Talk to your student about a time when you needed the comfort of God. Ask your students why it is important that we know that God the Father knows all.

Week 2 (December 16, 2012)

As crazy as it might sound, Jesus was fully human and fully God.  He grew up like all of us. He ate, slept, and did chores like any other person.  However, he is also fully God.  He is the Son of God, and will reign forever.  This is great news for us, because Jesus is God who knows exactly what it is like to be human.  He knows what it is like to live and have to face tough decisions everyday.  Jesus is the part of God that knows what we are experiencing in our lives.  The work of Jesus on the cross makes it possible for us to have a relationship with God.  We want all our students to know that whenever they face a tough situation, they are not alone.  Not only does God know what is going on, but Jesus can relate to you because he has been there too.

Ask your student why it is important to know that Jesus was fully human and fully God.

Week 3 (December 23, 2012)

Over the last two weeks, we have talked about God the Father, and Jesus the Son of God.  This week, we are looking at what might be the hardest part of the nature of God to understand, the Holy Spirit.  The presence of the Holy Spirit is found several times in the Old Testament, including in the life of Moses and the builders of the temple.  The New Testament tells us that since the death and resurrection of Christ, the Spirit dwells within believers.  The Spirit has many jobs, but this week we want to talk about how the Spirit serves to reveal truth and motivate us to action.  The Holy Spirit helps us to discern what God is communicating to us as we read the Bible.  The Holy Spirit is the part of God that leads us and inspires us to grow in our relationship with Jesus.

Talk to your student about a time in your life when you felt the presence of the Holy Spirit. Ask your student if they have ever felt the Holy Spirit in their own life.





Not That Into You

22 07 2012

Series Overview

Every one of us has experienced it at some point. At one time, we were really into a relationship—whether that’s a friendship or a dating relationship—and now, well, not so much. We’re just not that into it anymore. So we walk away or we let the relationship die. But what happens when that relationship you’re not that into anymore is the one you have with God? You were really into Him at one point. You were feeling connected, directed, close. Now it feels like nothing. How do you deal with it?

Session One: The Breakup? (July 22, 2012)

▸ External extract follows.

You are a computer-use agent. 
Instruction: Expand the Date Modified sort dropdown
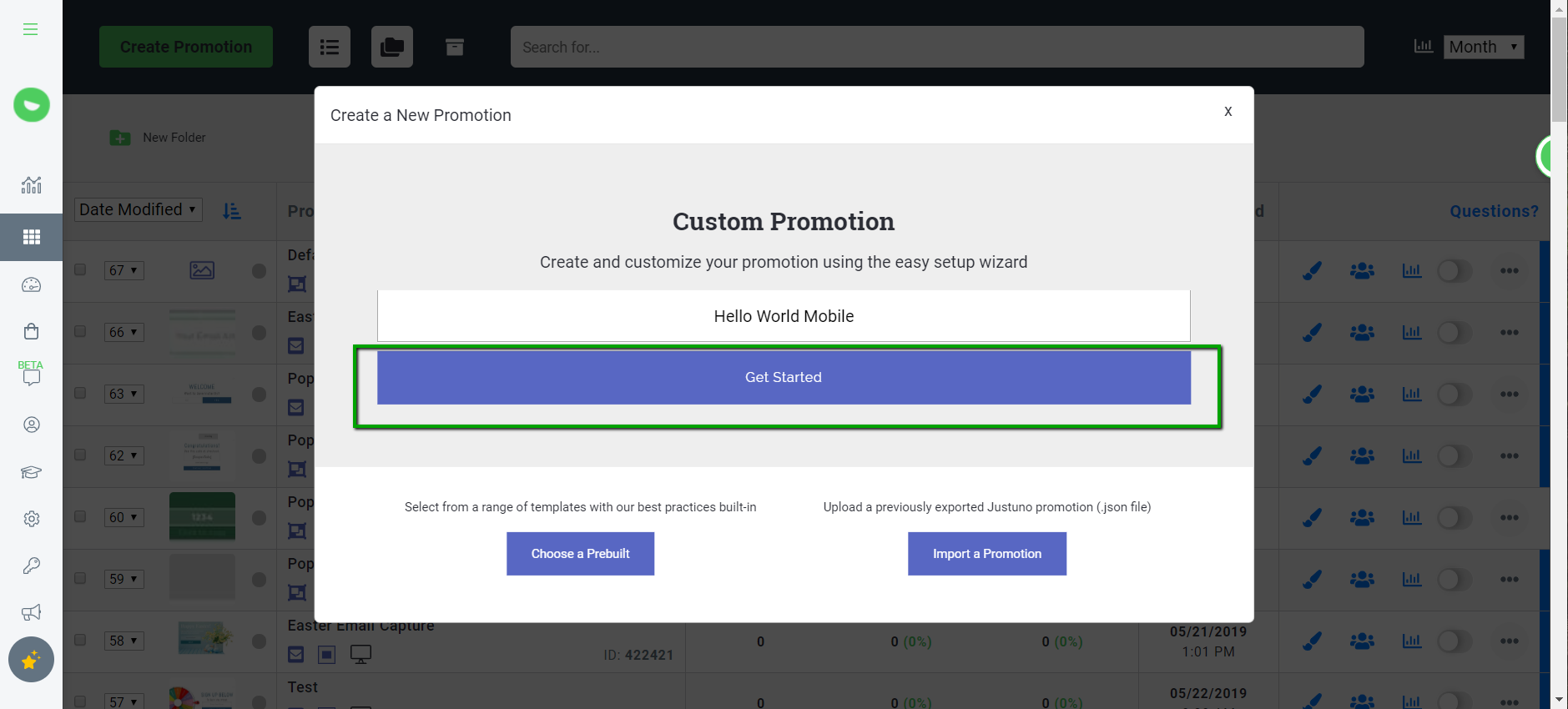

There is a natural ebb and flow to our relationships, isn’t there? There are times when we feel really close to someone, and times when we don’t. The reasons vary, but there are times when we’re just not feeling that into a relationship. It’s true of our friendships and other relationships, but what happens when it happens in our relationship with God? And when it does, why is it so difficult to admit it?

Session One Parent Cue: Describe a time when you felt really close to God. Now, describe a time when you felt really distant from Him. 

Session Two: Fight for Me (July 29, 2012)

When you’re not that into a relationship, you have a choice—to stay or to go. God has made it very clear in the Bible that He’s not going anywhere. He’s in. But we’re the ones who struggle with the choice, and that struggle sometimes involves fighting our own feelings and perceptions. It’s a fight that we have to be willing to take on, and a decision each of us has to make. And while it may feel like it, it’s not one-sided, God isn’t going anywhere. So are you going to fight your own tendencies to pull away? Are you going to fight for your relationship with God?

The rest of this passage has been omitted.